## Exercise aim
Each record is to be transcribed exactly.

## Working data
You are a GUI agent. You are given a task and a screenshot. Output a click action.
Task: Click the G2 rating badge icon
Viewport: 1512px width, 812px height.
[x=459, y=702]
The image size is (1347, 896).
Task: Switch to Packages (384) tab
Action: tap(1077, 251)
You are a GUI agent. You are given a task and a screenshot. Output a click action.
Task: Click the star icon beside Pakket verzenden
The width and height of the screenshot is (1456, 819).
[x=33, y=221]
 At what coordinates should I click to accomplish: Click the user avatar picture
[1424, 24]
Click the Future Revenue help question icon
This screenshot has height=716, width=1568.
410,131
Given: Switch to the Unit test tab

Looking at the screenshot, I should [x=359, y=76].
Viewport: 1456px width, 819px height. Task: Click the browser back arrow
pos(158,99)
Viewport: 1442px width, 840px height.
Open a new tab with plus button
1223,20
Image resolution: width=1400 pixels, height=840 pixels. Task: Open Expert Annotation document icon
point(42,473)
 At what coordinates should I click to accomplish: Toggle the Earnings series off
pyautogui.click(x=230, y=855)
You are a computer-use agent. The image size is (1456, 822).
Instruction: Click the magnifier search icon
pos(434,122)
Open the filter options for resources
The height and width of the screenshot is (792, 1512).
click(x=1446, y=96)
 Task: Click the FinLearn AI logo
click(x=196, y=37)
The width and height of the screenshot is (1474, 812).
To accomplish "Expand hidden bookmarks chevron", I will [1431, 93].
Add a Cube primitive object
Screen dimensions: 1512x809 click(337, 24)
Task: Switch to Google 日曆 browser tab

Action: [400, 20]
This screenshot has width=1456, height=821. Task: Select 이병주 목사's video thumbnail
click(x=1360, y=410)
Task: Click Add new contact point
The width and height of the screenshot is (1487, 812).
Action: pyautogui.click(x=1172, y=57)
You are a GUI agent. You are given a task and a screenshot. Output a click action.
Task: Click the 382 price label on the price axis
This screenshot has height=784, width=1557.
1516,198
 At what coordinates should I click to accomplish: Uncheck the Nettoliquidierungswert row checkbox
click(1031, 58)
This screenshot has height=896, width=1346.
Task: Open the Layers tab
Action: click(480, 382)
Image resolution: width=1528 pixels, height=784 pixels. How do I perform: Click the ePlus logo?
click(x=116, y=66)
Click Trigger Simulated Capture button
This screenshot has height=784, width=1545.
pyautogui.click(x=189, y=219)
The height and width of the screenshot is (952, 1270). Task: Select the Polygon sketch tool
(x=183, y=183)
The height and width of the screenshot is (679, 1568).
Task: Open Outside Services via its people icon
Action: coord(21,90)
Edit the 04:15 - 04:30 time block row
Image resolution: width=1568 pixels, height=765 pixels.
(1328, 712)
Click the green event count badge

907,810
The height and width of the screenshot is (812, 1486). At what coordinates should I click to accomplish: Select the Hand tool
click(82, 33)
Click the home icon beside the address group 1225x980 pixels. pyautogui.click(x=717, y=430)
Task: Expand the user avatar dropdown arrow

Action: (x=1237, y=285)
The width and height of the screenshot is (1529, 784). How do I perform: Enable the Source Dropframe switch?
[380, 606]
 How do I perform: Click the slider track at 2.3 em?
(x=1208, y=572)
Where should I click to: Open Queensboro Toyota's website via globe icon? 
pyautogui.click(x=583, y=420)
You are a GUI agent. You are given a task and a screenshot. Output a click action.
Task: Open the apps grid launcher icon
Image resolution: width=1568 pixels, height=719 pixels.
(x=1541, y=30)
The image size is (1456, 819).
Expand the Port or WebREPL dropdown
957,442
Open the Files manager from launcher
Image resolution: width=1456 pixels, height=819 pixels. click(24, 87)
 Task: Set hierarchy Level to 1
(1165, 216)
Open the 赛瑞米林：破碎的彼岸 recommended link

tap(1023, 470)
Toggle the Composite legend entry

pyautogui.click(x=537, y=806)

## Answer below
You are a GUI agent. You are given a task and a screenshot. Output a click action.
Task: Click the G2 rating badge icon
Viewport: 1512px width, 812px height.
[x=459, y=702]
The image size is (1347, 896).
Task: Switch to Packages (384) tab
Action: tap(1077, 251)
You are a GUI agent. You are given a task and a screenshot. Output a click action.
Task: Click the star icon beside Pakket verzenden
The width and height of the screenshot is (1456, 819).
[x=33, y=221]
 At what coordinates should I click to accomplish: Click the user avatar picture
[1424, 24]
Click the Future Revenue help question icon
This screenshot has height=716, width=1568.
410,131
Given: Switch to the Unit test tab

Looking at the screenshot, I should [x=359, y=76].
Viewport: 1456px width, 819px height. Task: Click the browser back arrow
pos(158,99)
Viewport: 1442px width, 840px height.
Open a new tab with plus button
1223,20
Image resolution: width=1400 pixels, height=840 pixels. Task: Open Expert Annotation document icon
point(42,473)
 At what coordinates should I click to accomplish: Toggle the Earnings series off
pyautogui.click(x=230, y=855)
You are a computer-use agent. The image size is (1456, 822).
Instruction: Click the magnifier search icon
pos(434,122)
Open the filter options for resources
The height and width of the screenshot is (792, 1512).
click(x=1446, y=96)
 Task: Click the FinLearn AI logo
click(x=196, y=37)
The width and height of the screenshot is (1474, 812).
To accomplish "Expand hidden bookmarks chevron", I will [1431, 93].
Add a Cube primitive object
Screen dimensions: 1512x809 click(337, 24)
Task: Switch to Google 日曆 browser tab

Action: [400, 20]
This screenshot has width=1456, height=821. Task: Select 이병주 목사's video thumbnail
click(x=1360, y=410)
Task: Click Add new contact point
The width and height of the screenshot is (1487, 812).
Action: pyautogui.click(x=1172, y=57)
You are a GUI agent. You are given a task and a screenshot. Output a click action.
Task: Click the 382 price label on the price axis
This screenshot has height=784, width=1557.
1516,198
 At what coordinates should I click to accomplish: Uncheck the Nettoliquidierungswert row checkbox
click(1031, 58)
This screenshot has height=896, width=1346.
Task: Open the Layers tab
Action: click(480, 382)
Image resolution: width=1528 pixels, height=784 pixels. How do I perform: Click the ePlus logo?
click(x=116, y=66)
Click Trigger Simulated Capture button
This screenshot has height=784, width=1545.
pyautogui.click(x=189, y=219)
The height and width of the screenshot is (952, 1270). Task: Select the Polygon sketch tool
(x=183, y=183)
The height and width of the screenshot is (679, 1568).
Task: Open Outside Services via its people icon
Action: coord(21,90)
Edit the 04:15 - 04:30 time block row
Image resolution: width=1568 pixels, height=765 pixels.
(1328, 712)
Click the green event count badge

907,810
The height and width of the screenshot is (812, 1486). At what coordinates should I click to accomplish: Select the Hand tool
click(82, 33)
Click the home icon beside the address group 1225x980 pixels. pyautogui.click(x=717, y=430)
Task: Expand the user avatar dropdown arrow

Action: (x=1237, y=285)
The width and height of the screenshot is (1529, 784). How do I perform: Enable the Source Dropframe switch?
[380, 606]
 How do I perform: Click the slider track at 2.3 em?
(x=1208, y=572)
Where should I click to: Open Queensboro Toyota's website via globe icon? 
pyautogui.click(x=583, y=420)
You are a GUI agent. You are given a task and a screenshot. Output a click action.
Task: Open the apps grid launcher icon
Image resolution: width=1568 pixels, height=719 pixels.
(x=1541, y=30)
The image size is (1456, 819).
Expand the Port or WebREPL dropdown
957,442
Open the Files manager from launcher
Image resolution: width=1456 pixels, height=819 pixels. click(24, 87)
 Task: Set hierarchy Level to 1
(1165, 216)
Open the 赛瑞米林：破碎的彼岸 recommended link

tap(1023, 470)
Toggle the Composite legend entry

pyautogui.click(x=537, y=806)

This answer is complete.